=== THE REQUEST ===
Locate each line in the rows below that contains the word "table", and copy those lines.

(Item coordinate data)
[Start]

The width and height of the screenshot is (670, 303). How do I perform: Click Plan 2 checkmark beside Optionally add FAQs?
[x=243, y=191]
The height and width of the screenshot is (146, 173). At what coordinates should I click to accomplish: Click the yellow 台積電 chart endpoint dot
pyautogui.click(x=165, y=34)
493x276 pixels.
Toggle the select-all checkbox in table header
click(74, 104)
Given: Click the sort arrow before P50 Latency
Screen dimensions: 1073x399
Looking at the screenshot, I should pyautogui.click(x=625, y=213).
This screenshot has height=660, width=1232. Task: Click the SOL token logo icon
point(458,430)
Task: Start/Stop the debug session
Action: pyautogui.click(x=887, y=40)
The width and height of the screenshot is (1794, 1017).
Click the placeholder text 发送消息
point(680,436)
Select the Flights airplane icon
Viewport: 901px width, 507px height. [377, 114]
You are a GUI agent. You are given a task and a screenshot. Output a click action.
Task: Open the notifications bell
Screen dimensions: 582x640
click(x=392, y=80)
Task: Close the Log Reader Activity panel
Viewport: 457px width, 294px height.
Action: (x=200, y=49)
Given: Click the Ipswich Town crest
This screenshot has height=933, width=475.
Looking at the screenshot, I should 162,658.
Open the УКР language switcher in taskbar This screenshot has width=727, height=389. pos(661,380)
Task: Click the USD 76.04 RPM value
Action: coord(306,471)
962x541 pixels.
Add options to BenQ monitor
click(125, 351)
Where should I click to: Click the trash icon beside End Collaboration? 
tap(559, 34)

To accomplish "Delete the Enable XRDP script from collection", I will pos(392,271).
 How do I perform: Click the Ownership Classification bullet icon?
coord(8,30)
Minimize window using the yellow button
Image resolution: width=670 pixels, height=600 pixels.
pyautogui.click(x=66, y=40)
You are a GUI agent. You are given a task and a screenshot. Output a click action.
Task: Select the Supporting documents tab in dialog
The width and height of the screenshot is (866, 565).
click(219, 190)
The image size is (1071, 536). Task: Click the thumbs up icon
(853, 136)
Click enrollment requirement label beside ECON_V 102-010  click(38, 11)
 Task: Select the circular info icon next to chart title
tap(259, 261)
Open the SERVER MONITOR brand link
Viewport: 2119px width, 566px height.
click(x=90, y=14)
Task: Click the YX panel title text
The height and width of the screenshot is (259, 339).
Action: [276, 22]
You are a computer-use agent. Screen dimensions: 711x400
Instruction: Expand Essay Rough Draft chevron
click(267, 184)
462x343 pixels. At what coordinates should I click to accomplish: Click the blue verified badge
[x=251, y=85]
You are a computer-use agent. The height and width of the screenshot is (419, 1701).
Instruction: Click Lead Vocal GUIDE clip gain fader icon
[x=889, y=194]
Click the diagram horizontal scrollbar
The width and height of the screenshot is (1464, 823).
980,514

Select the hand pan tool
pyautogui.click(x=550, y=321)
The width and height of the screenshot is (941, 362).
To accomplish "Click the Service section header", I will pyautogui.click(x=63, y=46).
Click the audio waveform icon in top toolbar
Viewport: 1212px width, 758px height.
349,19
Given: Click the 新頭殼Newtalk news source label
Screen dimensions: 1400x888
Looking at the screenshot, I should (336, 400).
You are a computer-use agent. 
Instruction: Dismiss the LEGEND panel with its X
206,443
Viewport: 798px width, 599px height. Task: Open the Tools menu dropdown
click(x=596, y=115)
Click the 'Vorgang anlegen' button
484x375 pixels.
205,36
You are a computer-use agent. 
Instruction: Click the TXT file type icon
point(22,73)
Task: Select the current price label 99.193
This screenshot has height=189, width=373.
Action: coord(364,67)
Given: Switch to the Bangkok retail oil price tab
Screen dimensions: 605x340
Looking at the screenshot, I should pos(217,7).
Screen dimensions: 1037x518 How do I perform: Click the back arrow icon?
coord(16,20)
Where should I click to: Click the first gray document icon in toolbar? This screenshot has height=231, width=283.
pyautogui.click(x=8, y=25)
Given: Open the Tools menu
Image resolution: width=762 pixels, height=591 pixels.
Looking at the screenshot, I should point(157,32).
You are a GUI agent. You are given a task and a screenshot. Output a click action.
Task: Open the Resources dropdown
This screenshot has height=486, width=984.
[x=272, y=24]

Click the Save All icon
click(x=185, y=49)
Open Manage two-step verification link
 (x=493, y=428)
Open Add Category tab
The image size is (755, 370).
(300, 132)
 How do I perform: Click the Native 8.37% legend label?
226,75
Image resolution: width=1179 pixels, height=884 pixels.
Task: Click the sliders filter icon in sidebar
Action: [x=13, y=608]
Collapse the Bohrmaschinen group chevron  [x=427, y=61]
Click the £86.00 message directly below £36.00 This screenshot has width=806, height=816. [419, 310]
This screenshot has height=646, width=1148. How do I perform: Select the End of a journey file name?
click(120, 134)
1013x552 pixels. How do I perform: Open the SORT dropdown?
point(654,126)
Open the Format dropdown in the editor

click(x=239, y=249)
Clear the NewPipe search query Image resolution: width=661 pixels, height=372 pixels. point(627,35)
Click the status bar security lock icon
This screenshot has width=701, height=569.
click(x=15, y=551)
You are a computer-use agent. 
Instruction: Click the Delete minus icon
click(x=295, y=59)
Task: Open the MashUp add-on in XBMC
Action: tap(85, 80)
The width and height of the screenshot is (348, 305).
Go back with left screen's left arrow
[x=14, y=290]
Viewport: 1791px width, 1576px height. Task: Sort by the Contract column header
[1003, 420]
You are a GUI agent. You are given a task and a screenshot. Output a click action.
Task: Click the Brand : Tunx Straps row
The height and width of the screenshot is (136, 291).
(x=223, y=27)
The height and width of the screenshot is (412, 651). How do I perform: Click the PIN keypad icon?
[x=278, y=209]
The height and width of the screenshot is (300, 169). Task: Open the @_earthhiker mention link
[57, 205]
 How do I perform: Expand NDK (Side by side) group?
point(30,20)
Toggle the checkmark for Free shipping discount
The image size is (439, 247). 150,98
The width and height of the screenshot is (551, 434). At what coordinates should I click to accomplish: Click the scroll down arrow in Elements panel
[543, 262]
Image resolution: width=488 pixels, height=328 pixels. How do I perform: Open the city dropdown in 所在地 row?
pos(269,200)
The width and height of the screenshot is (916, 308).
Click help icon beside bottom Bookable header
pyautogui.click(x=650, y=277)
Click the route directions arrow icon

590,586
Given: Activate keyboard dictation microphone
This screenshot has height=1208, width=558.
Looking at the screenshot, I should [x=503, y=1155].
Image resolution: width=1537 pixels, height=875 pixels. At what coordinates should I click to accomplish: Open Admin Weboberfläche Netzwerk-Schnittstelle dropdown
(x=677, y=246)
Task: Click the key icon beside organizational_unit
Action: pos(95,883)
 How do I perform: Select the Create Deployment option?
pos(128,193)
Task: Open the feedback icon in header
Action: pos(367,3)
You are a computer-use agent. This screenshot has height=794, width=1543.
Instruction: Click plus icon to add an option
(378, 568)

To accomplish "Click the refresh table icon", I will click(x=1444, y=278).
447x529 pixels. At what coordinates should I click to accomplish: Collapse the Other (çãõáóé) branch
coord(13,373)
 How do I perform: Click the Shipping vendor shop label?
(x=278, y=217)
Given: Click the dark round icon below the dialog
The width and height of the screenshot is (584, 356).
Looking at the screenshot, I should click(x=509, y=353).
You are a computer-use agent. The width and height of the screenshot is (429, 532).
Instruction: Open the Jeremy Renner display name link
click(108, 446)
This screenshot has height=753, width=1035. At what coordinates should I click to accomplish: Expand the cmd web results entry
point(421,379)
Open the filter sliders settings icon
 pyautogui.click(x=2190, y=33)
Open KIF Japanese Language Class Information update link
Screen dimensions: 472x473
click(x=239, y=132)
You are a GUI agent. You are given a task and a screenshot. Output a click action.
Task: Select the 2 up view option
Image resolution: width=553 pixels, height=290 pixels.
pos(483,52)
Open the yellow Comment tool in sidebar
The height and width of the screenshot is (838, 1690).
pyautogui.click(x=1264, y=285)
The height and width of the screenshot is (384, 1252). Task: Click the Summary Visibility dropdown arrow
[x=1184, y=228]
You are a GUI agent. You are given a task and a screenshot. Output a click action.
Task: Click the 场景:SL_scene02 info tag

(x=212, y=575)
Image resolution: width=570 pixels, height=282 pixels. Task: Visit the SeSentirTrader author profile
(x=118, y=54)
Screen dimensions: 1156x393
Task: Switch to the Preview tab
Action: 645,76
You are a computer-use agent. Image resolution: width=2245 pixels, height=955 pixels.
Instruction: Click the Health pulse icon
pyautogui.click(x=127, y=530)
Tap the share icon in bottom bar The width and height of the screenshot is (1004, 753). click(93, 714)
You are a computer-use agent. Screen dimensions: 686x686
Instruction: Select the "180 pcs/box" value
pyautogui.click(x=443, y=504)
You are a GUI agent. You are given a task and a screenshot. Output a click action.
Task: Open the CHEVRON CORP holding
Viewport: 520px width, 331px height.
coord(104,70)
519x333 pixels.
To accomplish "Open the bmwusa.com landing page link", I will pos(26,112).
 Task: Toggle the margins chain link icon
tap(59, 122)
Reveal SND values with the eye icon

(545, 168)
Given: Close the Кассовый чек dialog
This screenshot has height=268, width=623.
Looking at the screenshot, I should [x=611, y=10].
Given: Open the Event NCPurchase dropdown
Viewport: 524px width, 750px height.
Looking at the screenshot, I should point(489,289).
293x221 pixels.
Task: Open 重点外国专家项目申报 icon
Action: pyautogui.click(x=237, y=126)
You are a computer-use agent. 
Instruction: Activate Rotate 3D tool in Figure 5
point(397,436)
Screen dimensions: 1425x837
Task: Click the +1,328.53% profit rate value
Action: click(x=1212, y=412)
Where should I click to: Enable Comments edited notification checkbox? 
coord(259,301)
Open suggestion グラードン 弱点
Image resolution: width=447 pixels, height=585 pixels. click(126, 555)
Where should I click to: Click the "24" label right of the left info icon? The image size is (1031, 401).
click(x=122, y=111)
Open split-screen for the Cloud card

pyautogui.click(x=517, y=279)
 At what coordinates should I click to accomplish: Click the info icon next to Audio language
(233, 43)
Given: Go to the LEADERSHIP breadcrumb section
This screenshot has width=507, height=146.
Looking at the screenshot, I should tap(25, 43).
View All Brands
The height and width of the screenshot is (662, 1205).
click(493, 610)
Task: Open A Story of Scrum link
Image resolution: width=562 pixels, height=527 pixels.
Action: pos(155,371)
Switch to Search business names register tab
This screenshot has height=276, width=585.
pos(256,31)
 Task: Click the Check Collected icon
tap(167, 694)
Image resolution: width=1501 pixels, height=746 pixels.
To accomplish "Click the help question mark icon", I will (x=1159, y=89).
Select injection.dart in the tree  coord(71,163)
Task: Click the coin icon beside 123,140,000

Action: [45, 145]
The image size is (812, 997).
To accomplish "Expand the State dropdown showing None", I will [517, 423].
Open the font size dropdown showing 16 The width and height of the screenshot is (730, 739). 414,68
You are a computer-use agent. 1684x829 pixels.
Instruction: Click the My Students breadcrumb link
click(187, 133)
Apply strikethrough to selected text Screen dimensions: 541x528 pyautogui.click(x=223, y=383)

[End]

=== FINAL ANSWER ===
Toggle the select-all checkbox in table header
To accomplish "Click the refresh table icon", I will click(x=1444, y=278).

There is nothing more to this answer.